Sarah El Sirgany, a journalist and fellow at the Rafik Hariri Center for the Middle East, told al-Jazeera that “to trace every event, mishap, war, conflict or even agreement back to the Sykes-Picot agreement would be giving it more than it deserves.” She argues a lot has happened since then, governments have been overthrown and world powers have shifted, while others point to other treaties as important contributing factors.
Advocates for partition point to the relative success of the Dayton accords in 1995, which formally ended the three-and-a-half year war in the Balkans. Leaders of Bosnia, Serbia, and Croatia signed an agreement that preserved Bosnia as a single state, but divided it into two parts. The accord created a federal system; the Muslim-Croat federation would represent 51% of the country, while a Serb republic would hold the remaining 49%.
More than 200,000 died before the peace deal was reached.

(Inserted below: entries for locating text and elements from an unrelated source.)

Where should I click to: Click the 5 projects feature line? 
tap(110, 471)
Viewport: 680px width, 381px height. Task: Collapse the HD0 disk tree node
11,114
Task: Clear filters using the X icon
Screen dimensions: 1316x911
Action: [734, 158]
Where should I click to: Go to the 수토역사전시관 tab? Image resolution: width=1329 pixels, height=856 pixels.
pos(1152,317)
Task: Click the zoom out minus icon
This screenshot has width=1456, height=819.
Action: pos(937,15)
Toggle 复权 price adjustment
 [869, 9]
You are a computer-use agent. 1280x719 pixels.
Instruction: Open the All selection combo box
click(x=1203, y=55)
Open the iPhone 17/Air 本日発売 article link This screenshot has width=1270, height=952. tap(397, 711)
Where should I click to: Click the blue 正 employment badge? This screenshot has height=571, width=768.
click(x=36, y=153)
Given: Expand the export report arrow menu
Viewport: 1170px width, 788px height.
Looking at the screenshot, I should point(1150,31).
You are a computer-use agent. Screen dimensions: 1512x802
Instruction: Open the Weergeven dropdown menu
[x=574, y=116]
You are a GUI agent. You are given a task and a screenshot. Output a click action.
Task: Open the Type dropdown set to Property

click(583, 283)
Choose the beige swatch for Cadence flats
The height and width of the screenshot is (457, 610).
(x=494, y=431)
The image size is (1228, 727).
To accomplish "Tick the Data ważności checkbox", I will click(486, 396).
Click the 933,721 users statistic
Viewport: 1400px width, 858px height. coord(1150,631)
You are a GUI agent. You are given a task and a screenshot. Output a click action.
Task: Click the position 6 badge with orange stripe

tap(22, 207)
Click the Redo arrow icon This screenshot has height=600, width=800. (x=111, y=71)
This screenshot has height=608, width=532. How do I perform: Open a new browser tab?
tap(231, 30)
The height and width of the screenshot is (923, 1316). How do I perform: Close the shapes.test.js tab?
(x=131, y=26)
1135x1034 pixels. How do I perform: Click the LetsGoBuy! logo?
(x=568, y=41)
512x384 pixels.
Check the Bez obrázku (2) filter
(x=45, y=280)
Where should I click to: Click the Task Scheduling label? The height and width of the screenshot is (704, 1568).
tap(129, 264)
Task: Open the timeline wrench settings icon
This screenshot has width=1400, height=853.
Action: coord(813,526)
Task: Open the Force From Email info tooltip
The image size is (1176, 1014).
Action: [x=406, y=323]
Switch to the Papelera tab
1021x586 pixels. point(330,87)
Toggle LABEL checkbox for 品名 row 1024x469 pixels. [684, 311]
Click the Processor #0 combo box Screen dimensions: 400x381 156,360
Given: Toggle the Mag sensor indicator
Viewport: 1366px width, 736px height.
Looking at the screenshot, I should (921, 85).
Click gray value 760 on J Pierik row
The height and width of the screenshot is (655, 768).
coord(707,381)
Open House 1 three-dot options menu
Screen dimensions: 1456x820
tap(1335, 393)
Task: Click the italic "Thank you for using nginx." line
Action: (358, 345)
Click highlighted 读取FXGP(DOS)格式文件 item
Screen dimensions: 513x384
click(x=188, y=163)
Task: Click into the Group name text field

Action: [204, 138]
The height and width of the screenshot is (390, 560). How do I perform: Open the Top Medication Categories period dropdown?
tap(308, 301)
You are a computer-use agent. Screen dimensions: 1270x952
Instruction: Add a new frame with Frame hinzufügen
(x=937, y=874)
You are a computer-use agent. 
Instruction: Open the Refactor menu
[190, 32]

Bloomberg columnist Marc Champion, who describes the Dayton as an “imperfect solution” to end the bloodshed, calls for a similar temporary partition of Syria. A map created by Columbia University’s Gulf/2000 Project shows how difficult that could be. Each color represents different groups in Syria, which at times overlap.
Critics warn that a partition of Syria could require the mass displacement of different ethnicities, which could to the kind of horrors during the India-Pakistan partition.
The 1947 partition of colonial India divided it into two separate states; Pakistan, with a Muslim majority, and India, with a Hindu majority. Thomas Carlson, assistant professor of Middle Eastern History at Oklahoma State University, points out that “around 15 million Hindus and Muslims were on the wrong side of the line and were forced to flee for their lives. Hundreds of thousands were killed.”
These borders do not always last. The artificial state of Pakistan could not hold, with isolated East Pakistan becoming Bangladesh in a bloody war of independence. The border between Iraq and Syria, established by Sykes-Picot, lasted a long time—from when when it was created until ISIL established its own so-called Islamic State connecting large areas of the two countries in 2014. The Kurds have had their own autonomous region in Iraq since the US invasion in 2003.
The lessons of past partitions suggest those who have the most to lose are minority groups who don’t wield significant political power. While finding peace in Syria is proving to be very hard, dividing people by ethnicity or sectarian affiliation is no quick fix in the long run, either.